Although a US$12-trillion market globally, driven by the U.S.’s massive private equity market, corporate loans are largely provided by Canada’s largest financial institutions and are not securitized, Mr. Pangretitsch says.
“Because those sit on the bank balance sheets, essentially hidden, retail investors assume they have to be risky due to unfamiliarity,” he says.
Yet, the products may become familiar soon, with CLO launches in May, including RBC AAA CLO (CAD Hedged) ETF RCLO-NE, BMO AAA CLO (CAD) ETF ZAAA-NE and CIBC Income Advantage Fund ETF CCLO-T.
Recent ETF data from National Bank shows the Canadian market now has nine CLO ETFs, including Mackenzie AAA CLO ETF MAAA-T and Brompton Wellington Square AAA CLO ETF CDN-hedged BAAA-T, launched in April.
The National Bank report states that inflows to these CLO ETFs were the largest among fixed-income ETFs in May.
As investors become familiar, demand is likely to grow. Yet, even providers recognize the stigma because of the products’ complexity and association with CDOs.
“Structured products, in general, have a bit of a bad reputation,” Mr. Boehmer says.
But he says CLOs shouldn’t be painted with the same brush: “There have been something like 5,500 tranches of AAA CLOs [globally] over the past 25 to 30 years … and there has not been a single default.”
Even among non-AAA CLOs, annual default rates are near zero over the past 20-plus years, lower than investment-grade corporate debt, according to a 2024 S&P Global report.
Their lower risk has long attracted institutional investors. Now, ETFs are “democratizing access to the CLO asset class,” Mr. Boehmer adds.
Still, some experts worry that the growing appetite for CLOs could reduce lending standards, making the underlying holdings more risky.
U.S. track record
The first CLO ETF – Janus Henderson AAA CLO ETF JAAA-A – launched in the U.S. in 2020 and has been “very successful,” Mr. Straus says. It’s the world’s largest CLO ETF with US$20-billion in assets under management.

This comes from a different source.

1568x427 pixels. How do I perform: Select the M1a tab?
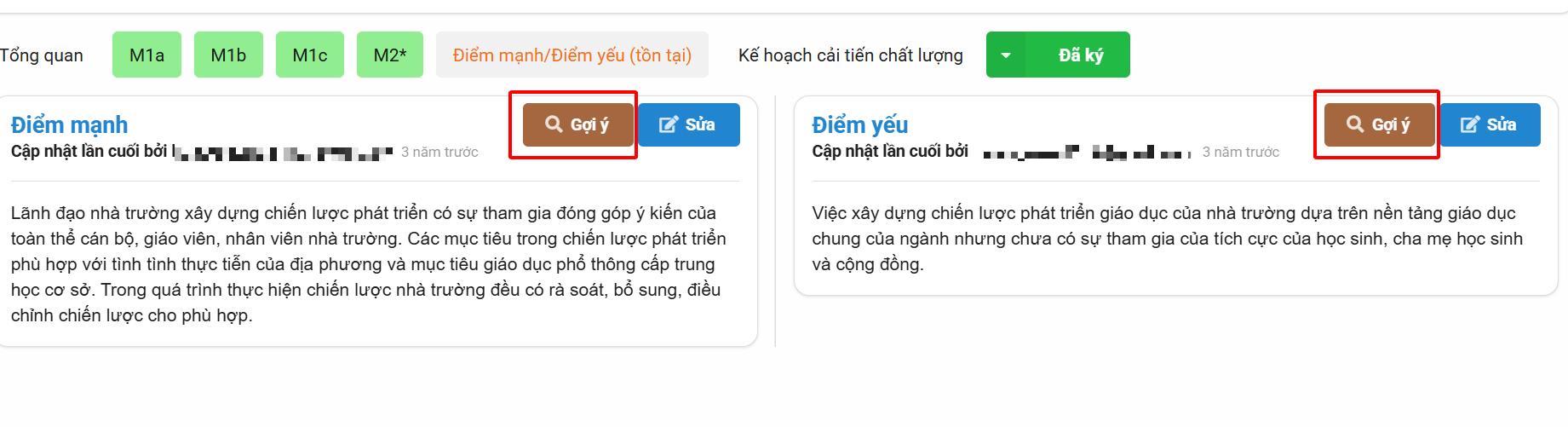pos(146,55)
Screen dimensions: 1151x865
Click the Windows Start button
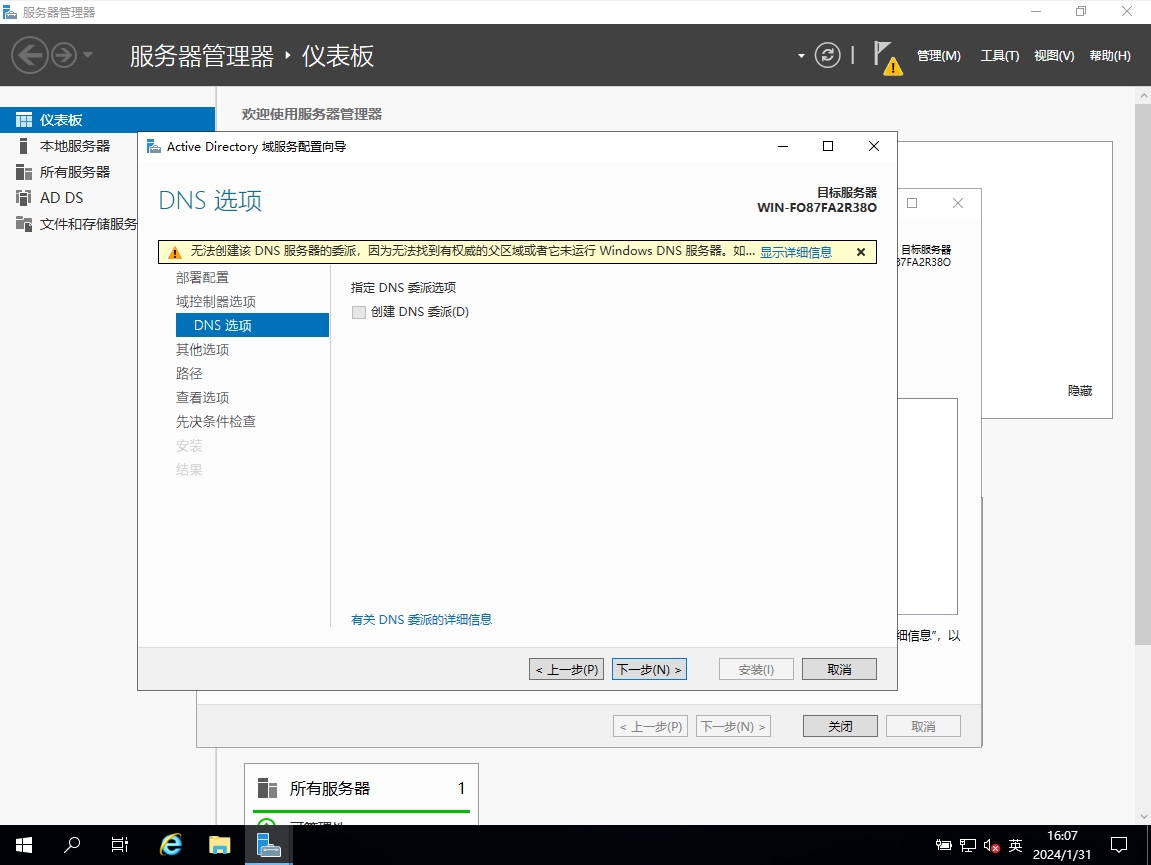click(x=23, y=845)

“We see low volatility, extremely smooth, floating-rate-style performance that definitely displays – at least on the surface – much better risk metrics than traditional floating-rate bonds,” he says.
The strong track record aside, “you can never really rule out black swan risk,” Mr. Straus adds.
A recent TD Securities report highlights this downside potential, pointing to short-lived liquidity mismatches during market stress in early April amid peak tariff worries.
Janus Henderson AAA CLO ETF was “on a roller coaster ride on premiums/discounts to [net asset value]” that “triggered concerns among some investors,” the report says.
What’s more, the rapid growth of ETFs has led to worries that mass redemptions during market upheaval could put additional downward pressure on the CLO market. That said, the report adds that’s not a concern today, given that ETFs make up less than 3 per cent of the CLO market.
Still, investors must grasp that just because the ETFs hold AAA-rated assets, it doesn’t mean they’re risk-free, Mr. Boehmer says.
“These are not the same as a U.S. Treasury, but then, you’re also getting 140 basis points of additional compensation” over short-term Treasuries for the additional risk, he says.
What’s more, CLOs offer floating interest rates that help advisors manage inflation risk for income-needy clients, which would prove beneficial if inflation is more persistent than anticipated, Mr. Pangretitsch says.
“If your bond portfolio is meant to preserve purchasing power, then CLO ETFs will do that better than high-interest savings ETFs, for example,” he says.
Even amid falling rates, these investments still offer a significant spread over short-term securities, he adds.
For this reason alone, the arrival of Canadian-listed CLOs is healthy for the market, given floating-rate choices are limited and exposure is often underrepresented in Canadians’ portfolios, Mr. Pangretitsch says.
“It’s why we believe CLO ETFs should be a staple in more clients’ fixed income holdings.”